Stored data
*** Block opens ***
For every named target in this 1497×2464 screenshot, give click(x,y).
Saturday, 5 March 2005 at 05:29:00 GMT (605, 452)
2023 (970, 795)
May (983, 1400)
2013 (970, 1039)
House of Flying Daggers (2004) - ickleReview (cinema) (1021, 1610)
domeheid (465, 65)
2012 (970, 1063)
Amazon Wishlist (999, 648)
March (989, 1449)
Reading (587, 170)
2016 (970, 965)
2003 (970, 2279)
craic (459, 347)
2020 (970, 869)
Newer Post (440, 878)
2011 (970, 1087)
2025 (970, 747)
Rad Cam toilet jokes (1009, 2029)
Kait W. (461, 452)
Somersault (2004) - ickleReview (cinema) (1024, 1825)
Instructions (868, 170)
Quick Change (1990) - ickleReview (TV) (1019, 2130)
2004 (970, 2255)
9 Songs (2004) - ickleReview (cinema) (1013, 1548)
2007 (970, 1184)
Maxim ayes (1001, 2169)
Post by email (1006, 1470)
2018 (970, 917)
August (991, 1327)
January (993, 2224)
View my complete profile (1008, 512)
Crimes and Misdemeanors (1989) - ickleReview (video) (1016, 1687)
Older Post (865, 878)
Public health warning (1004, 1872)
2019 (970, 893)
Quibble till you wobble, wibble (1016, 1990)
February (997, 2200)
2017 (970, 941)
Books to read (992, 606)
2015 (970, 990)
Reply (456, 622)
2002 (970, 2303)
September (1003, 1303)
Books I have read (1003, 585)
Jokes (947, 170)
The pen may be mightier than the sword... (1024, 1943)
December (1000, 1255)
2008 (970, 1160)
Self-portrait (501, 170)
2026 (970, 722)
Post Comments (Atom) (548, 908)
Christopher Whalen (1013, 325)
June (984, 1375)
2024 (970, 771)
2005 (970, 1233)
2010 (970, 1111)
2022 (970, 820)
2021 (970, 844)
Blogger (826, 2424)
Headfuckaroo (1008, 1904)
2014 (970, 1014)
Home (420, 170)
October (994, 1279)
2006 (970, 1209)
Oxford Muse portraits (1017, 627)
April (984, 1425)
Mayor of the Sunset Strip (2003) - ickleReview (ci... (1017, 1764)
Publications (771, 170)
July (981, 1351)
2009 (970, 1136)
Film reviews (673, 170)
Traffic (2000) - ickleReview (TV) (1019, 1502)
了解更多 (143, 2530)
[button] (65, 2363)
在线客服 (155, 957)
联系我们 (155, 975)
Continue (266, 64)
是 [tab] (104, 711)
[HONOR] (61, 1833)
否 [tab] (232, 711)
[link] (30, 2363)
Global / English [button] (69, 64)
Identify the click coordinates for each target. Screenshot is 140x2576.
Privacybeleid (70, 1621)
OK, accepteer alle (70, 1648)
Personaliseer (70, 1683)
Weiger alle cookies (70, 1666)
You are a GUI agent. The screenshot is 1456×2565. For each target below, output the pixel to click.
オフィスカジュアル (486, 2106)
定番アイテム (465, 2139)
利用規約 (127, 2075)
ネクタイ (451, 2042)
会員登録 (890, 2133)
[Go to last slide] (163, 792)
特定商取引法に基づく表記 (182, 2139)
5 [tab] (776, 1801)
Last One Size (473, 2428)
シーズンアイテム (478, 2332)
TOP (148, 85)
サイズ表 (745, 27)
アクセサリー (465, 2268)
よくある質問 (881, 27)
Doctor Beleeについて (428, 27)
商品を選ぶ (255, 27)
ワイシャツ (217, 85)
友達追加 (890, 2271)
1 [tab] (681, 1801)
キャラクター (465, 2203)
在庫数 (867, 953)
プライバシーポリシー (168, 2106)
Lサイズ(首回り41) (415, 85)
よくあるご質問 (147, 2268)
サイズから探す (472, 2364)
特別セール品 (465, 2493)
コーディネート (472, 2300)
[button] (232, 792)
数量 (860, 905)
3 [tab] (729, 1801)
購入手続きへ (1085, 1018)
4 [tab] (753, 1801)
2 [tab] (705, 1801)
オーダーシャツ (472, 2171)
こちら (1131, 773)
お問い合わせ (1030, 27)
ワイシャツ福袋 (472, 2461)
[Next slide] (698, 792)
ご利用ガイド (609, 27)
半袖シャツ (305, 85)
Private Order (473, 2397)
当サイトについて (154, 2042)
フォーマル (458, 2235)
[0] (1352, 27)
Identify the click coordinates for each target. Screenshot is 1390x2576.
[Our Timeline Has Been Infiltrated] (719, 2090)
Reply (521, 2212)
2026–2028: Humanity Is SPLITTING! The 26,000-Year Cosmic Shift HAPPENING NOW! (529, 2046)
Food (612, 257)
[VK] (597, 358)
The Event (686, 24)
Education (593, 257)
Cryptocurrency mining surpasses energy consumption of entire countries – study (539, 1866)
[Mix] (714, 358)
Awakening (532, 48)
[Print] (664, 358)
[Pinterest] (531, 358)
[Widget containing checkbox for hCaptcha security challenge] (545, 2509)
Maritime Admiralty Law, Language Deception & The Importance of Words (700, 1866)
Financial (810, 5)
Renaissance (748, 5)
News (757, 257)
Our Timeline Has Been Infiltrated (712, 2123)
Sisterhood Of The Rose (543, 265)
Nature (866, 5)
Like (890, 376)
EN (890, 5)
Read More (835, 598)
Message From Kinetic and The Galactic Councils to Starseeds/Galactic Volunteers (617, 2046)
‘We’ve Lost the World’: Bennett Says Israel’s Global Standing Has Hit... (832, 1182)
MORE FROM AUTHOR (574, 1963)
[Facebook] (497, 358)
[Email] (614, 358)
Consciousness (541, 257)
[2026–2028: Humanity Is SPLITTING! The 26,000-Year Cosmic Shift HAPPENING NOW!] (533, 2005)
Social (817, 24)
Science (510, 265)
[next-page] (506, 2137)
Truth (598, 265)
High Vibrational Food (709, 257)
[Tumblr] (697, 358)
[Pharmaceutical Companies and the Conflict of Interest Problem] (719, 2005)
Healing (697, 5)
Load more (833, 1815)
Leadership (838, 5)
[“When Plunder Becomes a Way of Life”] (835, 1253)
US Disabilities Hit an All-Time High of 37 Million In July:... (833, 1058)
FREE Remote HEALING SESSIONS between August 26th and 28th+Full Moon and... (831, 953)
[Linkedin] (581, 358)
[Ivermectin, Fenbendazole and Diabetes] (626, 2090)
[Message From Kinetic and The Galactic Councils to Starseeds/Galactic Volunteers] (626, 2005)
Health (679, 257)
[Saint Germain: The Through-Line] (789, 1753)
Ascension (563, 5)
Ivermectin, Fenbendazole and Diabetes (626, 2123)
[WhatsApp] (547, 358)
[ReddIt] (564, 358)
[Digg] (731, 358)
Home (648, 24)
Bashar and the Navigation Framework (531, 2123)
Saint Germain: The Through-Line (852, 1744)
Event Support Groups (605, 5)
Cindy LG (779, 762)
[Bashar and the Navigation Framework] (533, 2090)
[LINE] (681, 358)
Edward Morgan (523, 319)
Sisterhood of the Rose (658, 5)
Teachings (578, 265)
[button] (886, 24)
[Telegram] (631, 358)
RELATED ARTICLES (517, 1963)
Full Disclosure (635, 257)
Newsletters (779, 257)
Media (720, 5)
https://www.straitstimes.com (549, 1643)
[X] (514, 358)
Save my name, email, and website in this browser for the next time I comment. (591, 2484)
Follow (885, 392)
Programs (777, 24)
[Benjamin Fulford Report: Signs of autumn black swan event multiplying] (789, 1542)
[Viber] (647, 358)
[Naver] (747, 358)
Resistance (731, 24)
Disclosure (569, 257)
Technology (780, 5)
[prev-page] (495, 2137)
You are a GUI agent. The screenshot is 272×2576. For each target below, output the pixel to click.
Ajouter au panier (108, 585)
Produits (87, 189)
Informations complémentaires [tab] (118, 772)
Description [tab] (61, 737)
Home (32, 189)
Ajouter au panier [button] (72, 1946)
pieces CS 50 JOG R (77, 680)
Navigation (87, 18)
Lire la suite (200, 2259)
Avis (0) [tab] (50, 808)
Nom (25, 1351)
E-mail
*** Block closes ***
Out of the entries above, write out only the lines between the line holding "October (994, 1279)" and the line holding "Screenshot is 140x2576.", inclusive, each exactly as given.

**Task response**
October (994, 1279)
2006 (970, 1209)
Oxford Muse portraits (1017, 627)
April (984, 1425)
Mayor of the Sunset Strip (2003) - ickleReview (ci... (1017, 1764)
Publications (771, 170)
July (981, 1351)
2009 (970, 1136)
Film reviews (673, 170)
Traffic (2000) - ickleReview (TV) (1019, 1502)
了解更多 (143, 2530)
[button] (65, 2363)
在线客服 (155, 957)
联系我们 (155, 975)
Continue (266, 64)
是 [tab] (104, 711)
[HONOR] (61, 1833)
否 [tab] (232, 711)
[link] (30, 2363)
Global / English [button] (69, 64)
Identify the click coordinates for each target. Screenshot is 140x2576.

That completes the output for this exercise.